Here can be concluded that in the Luminosity the type of the star depends on the luminosity. How hotter the star (how more blue), how higher the luminosity. Also the Mass depends on the star type. How hotter the star (how more blue), how higher the mass. For the Distance there can be seen that how more massive the star is, the mostly how further they stand towards the Earth. In the Radius there can be concluded that the mean radius of the class M is the biggest, and the A the smallest. In the mean Magnitude the star types depends on the magnitude value, only the class M is switched to the lowest value instead of the second highest value if the order of the star types is followed.
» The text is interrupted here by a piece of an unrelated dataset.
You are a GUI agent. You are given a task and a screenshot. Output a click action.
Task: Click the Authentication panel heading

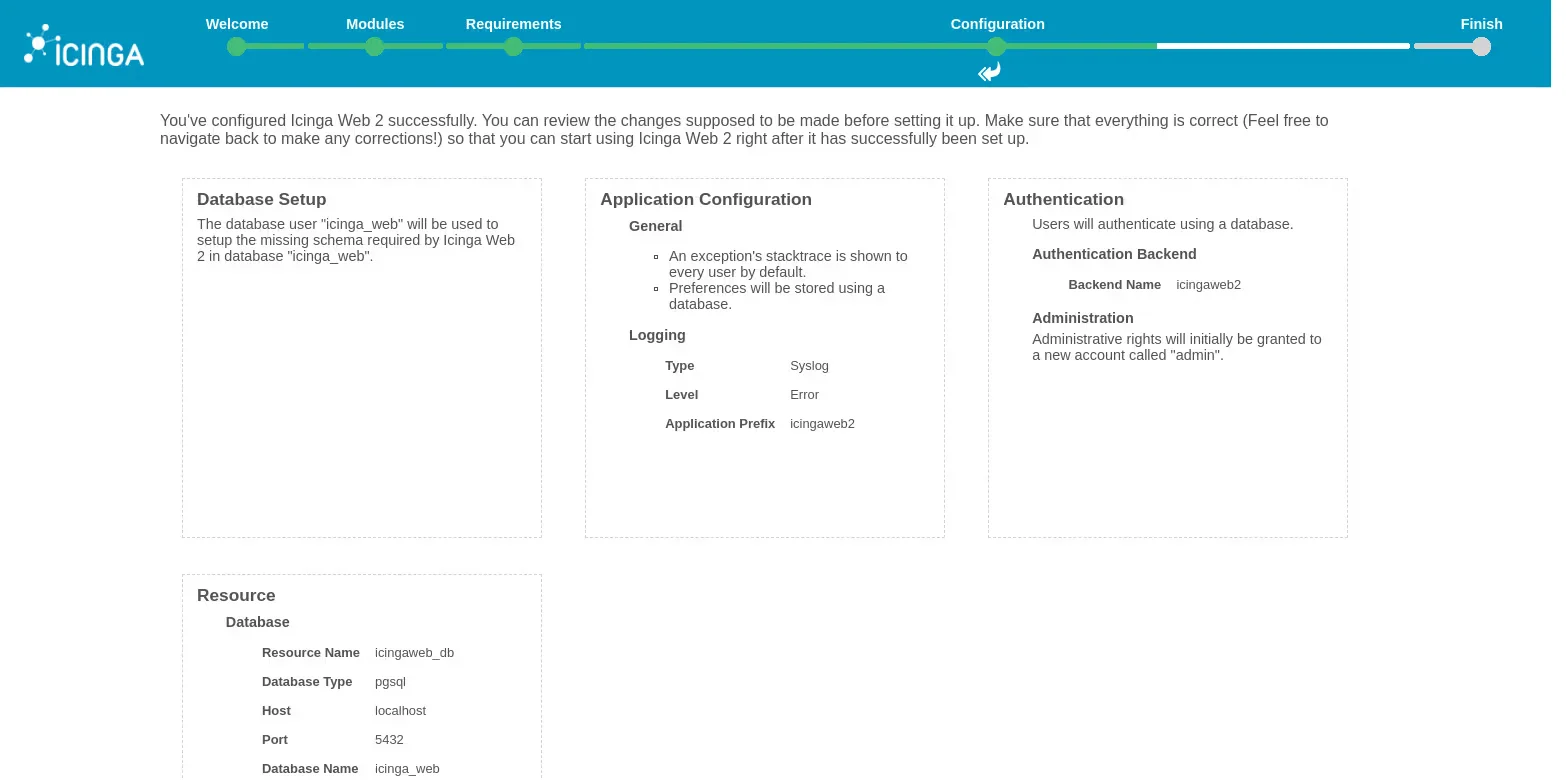pos(1063,199)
This can lay on maybe outliers in the dataset, also concluded before. At last the temperature needs to go from star type A upwards to star type O. This is also not the case so this can lay on also a possibility of outliers.

Conclusion

In conclusion, the Hertzsprung-Russell diagram is an essential tool in astronomy used to plot the various properties of stars, providing a clear visualization of the relationship between temperature, luminosity, and spectral class. It also allows for a comparison of the size of different stars. The Lollipop plot complements this diagram, showing the relative magnitudes of the stars and their brightness as viewed from Earth. The 3D plot provides a unique perspective of the stars, displaying their colors, radii, and spectral classes in an interactive manner.

Additionally, the Radarchart presents the mean values of different star properties, allowing for a comparison between different star types. Overall, these plots provide valuable insights into the behavior and characteristics of stars, enabling astronomers to better understand the cosmos. Normally the stars are classified based on their temperature from (A, B, F, G, K, M, O), however, it should be noted that outliers and inaccuracies in the whole data can affect the results obtained from these plots.